Gra na umocnienie dolara, zwłaszcza wobec euro i szwajcarskiego franka, jest stosunkowo bezpieczna. EUR/USD do kluczowych wsparć, ograniczających 5-tygodniową stabilizację, ma bowiem sporo miejsca, natomiast po ostatnich danych o inflacji w Szwajcarii, która w styczniu okazała się znacznie niższa od prognoz, osłabienie franka ma podstawy fundamentalne.
Bardziej ryzykowna jest spekulacja na osłabienie funta wobec dolara. Co prawda sytuacja techniczna dość wyraźnie wskazuje na spadki GBP/USD, ale w praktyce o losach tej pary rozstrzygną, jutrzejsze dane o styczniowej inflacji CPI w Wielkiej Brytanii (prognoza: -0,5 proc. m/m i 3 proc. r/r; godz. 10:30). Po tym, jak w grudniu inflacja CPI w relacji rocznej sięgnęła 3 proc. i była najwyższa od 1997 roku, inwestorzy przede wszystkim będą zwracać uwagę na ten wskaźnik. Jego spadek w styczniu poniżej poziomu 3 proc., mógłby zostać potraktowany jako potwierdzenie słów szefa Banku Anglii, który zapowiedział silny spadek inflacji w przyszłości.

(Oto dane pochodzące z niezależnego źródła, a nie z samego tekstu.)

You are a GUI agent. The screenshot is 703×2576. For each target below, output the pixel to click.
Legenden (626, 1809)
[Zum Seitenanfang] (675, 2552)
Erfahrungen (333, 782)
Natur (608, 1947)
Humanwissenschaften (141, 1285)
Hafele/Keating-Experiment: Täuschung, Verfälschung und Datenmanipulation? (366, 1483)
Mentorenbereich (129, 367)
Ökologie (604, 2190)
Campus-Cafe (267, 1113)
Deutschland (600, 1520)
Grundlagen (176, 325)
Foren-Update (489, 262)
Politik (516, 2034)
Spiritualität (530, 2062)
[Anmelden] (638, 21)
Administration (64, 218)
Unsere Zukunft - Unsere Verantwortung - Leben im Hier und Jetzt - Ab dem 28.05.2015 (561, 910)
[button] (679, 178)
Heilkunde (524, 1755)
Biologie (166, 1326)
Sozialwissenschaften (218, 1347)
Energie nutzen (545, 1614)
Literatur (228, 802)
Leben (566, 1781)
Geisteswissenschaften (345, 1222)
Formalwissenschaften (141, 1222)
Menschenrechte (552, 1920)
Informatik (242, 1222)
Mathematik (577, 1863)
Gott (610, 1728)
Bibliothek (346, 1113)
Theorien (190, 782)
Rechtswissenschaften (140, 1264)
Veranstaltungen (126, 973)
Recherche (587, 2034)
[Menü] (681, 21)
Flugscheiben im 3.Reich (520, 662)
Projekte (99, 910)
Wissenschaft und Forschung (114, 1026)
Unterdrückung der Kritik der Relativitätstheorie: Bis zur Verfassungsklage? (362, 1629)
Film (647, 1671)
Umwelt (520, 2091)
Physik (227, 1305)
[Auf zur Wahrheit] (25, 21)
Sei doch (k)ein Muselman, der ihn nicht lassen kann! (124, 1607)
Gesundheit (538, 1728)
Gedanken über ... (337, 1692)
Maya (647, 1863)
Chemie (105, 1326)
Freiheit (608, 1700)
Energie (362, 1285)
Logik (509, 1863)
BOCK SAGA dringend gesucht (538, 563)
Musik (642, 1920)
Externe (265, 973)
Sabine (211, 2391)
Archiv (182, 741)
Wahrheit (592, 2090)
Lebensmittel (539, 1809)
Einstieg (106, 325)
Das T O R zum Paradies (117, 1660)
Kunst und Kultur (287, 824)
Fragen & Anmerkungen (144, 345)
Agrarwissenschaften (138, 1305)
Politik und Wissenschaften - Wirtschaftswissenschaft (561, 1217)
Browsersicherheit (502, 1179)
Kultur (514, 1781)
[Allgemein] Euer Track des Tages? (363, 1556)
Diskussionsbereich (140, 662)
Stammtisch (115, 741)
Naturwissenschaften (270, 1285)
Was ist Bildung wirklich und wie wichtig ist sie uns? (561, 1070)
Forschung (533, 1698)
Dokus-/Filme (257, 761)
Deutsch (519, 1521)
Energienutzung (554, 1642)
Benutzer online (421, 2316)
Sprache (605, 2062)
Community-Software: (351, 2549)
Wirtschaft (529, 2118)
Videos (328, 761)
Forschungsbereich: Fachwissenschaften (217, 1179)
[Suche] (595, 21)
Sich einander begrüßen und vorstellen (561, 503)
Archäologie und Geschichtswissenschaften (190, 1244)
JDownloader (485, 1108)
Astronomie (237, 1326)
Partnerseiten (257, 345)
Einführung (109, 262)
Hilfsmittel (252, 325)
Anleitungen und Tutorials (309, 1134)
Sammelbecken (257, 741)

Gdyby jednak inflacji CPI wzrosła powyżej 3 proc., to będzie to sugerować, że dotychczasowe podwyżki stóp procentowych w Wielkiej Brytanii były spóźnione i teraz, wbrew niedawnym zapewnieniom szefa BoE o prewencyjnym charakterze ostatniej, styczniowej podwyżki, BoE może być zmuszony do dalszych podwyżek.